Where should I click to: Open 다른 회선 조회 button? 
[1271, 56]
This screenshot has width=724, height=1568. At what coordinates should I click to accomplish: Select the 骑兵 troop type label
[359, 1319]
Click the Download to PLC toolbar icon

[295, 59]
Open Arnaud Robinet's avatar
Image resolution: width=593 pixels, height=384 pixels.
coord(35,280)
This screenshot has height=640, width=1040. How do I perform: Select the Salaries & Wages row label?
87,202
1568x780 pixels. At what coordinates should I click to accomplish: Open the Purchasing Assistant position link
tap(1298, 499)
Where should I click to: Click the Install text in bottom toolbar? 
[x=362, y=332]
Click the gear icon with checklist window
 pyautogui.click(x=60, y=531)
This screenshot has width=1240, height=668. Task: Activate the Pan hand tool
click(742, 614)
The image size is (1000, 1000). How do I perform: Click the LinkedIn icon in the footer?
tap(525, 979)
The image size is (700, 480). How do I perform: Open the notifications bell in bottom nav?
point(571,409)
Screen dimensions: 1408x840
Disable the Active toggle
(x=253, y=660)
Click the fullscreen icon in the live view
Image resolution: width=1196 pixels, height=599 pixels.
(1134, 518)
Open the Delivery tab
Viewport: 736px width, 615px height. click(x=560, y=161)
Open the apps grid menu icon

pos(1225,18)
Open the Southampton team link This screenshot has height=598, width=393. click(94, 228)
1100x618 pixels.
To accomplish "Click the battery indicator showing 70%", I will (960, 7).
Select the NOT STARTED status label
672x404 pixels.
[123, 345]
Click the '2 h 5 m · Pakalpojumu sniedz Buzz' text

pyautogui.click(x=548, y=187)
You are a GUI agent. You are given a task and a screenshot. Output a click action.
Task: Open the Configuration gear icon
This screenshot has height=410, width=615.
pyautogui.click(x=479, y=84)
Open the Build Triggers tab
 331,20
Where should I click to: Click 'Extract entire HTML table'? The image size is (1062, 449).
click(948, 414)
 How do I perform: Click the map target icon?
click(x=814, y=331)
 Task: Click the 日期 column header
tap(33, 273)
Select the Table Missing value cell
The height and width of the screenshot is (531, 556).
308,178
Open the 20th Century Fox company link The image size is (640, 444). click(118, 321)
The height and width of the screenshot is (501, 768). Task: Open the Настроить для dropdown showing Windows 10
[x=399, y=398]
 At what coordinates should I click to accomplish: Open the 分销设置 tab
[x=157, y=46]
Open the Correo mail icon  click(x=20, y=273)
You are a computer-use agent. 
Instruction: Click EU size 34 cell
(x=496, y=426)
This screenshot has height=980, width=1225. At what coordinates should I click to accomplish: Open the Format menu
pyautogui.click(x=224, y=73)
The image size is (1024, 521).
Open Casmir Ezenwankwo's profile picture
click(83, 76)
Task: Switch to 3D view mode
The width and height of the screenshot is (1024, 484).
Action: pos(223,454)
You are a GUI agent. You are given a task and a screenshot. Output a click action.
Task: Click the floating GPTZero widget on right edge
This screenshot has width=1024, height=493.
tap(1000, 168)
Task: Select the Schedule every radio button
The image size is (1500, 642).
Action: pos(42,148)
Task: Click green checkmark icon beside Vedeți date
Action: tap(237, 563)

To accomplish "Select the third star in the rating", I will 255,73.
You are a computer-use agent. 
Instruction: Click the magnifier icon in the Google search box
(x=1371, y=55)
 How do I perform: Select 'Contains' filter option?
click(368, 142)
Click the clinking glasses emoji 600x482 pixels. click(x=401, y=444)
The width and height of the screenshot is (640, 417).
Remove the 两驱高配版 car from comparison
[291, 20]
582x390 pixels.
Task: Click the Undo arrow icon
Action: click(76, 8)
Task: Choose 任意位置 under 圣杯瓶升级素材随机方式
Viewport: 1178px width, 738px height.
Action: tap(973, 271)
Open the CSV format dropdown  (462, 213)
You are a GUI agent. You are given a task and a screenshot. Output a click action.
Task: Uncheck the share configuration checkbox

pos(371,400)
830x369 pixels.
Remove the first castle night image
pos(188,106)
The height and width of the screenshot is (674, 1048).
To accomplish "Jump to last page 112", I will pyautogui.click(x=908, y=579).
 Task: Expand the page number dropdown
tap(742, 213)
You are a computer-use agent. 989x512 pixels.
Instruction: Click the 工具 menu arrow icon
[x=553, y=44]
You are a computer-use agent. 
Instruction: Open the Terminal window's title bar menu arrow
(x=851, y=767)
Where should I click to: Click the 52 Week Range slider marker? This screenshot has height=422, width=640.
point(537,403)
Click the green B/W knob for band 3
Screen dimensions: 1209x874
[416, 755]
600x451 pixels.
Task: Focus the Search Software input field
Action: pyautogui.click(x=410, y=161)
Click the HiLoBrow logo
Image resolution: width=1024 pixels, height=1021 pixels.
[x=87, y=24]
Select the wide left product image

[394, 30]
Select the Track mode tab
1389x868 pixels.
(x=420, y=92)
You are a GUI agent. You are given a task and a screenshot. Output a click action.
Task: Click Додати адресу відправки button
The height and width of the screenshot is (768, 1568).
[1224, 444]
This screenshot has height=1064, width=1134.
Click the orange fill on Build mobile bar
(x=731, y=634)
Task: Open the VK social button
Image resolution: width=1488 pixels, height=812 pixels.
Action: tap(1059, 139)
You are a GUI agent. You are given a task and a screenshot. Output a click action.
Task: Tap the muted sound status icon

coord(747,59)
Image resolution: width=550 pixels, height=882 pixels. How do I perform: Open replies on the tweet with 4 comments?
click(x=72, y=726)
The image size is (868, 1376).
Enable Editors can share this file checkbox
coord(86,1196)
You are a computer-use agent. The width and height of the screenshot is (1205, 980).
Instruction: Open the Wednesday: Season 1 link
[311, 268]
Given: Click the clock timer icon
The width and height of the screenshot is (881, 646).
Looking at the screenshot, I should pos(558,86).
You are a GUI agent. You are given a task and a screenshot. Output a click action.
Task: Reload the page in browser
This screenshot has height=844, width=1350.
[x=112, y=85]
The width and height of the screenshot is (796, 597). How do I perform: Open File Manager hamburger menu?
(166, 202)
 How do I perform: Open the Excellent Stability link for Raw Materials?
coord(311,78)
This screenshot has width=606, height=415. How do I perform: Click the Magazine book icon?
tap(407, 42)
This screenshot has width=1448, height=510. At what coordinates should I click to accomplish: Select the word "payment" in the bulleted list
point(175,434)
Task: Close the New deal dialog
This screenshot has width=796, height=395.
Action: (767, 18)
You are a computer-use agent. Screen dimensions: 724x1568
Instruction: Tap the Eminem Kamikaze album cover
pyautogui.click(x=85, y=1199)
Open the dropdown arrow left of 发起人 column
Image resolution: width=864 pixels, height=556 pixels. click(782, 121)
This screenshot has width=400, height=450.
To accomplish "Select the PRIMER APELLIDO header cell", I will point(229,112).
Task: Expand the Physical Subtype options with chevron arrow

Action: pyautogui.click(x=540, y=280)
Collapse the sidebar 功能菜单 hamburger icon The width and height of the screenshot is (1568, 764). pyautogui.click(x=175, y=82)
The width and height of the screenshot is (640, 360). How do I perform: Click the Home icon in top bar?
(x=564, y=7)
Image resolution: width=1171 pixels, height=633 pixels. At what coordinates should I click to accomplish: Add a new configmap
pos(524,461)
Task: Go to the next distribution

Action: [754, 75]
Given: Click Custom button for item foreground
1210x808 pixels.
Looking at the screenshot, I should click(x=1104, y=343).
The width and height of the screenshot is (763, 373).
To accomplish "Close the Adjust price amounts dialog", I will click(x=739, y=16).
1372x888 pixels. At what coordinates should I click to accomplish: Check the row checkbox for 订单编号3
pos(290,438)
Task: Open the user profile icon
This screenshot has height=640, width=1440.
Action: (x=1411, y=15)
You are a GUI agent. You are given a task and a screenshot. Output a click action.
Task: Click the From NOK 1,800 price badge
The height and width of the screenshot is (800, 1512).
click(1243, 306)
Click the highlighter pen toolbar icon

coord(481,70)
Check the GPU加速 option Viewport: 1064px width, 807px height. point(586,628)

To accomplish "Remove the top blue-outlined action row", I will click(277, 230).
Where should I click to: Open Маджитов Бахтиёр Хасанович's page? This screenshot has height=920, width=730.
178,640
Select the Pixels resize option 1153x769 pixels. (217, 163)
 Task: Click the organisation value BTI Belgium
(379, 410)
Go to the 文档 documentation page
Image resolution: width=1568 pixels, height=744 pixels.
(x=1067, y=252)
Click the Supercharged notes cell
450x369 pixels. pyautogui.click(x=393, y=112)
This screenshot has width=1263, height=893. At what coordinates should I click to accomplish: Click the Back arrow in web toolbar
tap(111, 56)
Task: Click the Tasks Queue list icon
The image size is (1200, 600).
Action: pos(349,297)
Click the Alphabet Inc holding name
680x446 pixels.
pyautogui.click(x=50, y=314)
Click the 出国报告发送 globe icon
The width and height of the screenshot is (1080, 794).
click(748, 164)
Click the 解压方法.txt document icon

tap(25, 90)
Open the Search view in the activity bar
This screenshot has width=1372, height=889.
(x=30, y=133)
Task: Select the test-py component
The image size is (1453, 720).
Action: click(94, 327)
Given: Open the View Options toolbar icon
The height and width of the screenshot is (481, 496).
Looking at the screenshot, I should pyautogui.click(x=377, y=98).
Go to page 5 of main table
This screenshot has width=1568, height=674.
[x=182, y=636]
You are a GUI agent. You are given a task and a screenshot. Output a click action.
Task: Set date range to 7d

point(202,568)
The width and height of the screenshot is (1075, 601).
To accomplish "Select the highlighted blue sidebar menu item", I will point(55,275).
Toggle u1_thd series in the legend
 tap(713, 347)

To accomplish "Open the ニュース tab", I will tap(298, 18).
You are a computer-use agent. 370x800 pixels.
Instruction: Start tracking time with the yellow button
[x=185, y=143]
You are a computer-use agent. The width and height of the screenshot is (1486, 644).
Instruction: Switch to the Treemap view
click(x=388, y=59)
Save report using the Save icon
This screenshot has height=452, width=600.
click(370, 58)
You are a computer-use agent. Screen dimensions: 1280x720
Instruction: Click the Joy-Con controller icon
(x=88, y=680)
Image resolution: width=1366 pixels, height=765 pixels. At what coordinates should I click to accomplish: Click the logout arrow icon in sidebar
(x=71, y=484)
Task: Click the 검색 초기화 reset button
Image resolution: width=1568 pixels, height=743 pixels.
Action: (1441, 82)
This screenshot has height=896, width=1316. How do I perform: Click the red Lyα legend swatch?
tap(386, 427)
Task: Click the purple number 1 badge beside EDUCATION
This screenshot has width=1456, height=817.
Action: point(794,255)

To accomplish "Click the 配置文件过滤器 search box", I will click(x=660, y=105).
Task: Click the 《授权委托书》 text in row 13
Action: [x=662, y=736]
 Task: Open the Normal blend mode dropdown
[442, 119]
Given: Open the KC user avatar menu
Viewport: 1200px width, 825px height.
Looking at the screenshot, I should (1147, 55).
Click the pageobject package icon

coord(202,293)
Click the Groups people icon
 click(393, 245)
•••••
**TO DO**
Above is a listing; print exactly its lines from the one with "This screenshot has width=606, height=415." through the one with "Task: Click the From NOK 1,800 price badge", and no other lines.

**ANSWER TO THIS EXERCISE**
This screenshot has width=606, height=415. How do I perform: Click the Magazine book icon?
tap(407, 42)
This screenshot has width=1448, height=510. At what coordinates should I click to accomplish: Select the word "payment" in the bulleted list
point(175,434)
Task: Close the New deal dialog
This screenshot has width=796, height=395.
Action: (767, 18)
You are a computer-use agent. Screen dimensions: 724x1568
Instruction: Tap the Eminem Kamikaze album cover
pyautogui.click(x=85, y=1199)
Open the dropdown arrow left of 发起人 column
Image resolution: width=864 pixels, height=556 pixels. click(782, 121)
This screenshot has width=400, height=450.
To accomplish "Select the PRIMER APELLIDO header cell", I will point(229,112).
Task: Expand the Physical Subtype options with chevron arrow

Action: pyautogui.click(x=540, y=280)
Collapse the sidebar 功能菜单 hamburger icon The width and height of the screenshot is (1568, 764). pyautogui.click(x=175, y=82)
The width and height of the screenshot is (640, 360). How do I perform: Click the Home icon in top bar?
(x=564, y=7)
Image resolution: width=1171 pixels, height=633 pixels. At what coordinates should I click to accomplish: Add a new configmap
pos(524,461)
Task: Go to the next distribution

Action: [754, 75]
Given: Click Custom button for item foreground
1210x808 pixels.
Looking at the screenshot, I should click(x=1104, y=343).
The width and height of the screenshot is (763, 373).
To accomplish "Close the Adjust price amounts dialog", I will click(x=739, y=16).
1372x888 pixels. At what coordinates should I click to accomplish: Check the row checkbox for 订单编号3
pos(290,438)
Task: Open the user profile icon
This screenshot has height=640, width=1440.
Action: (x=1411, y=15)
You are a GUI agent. You are given a task and a screenshot. Output a click action.
Task: Click the From NOK 1,800 price badge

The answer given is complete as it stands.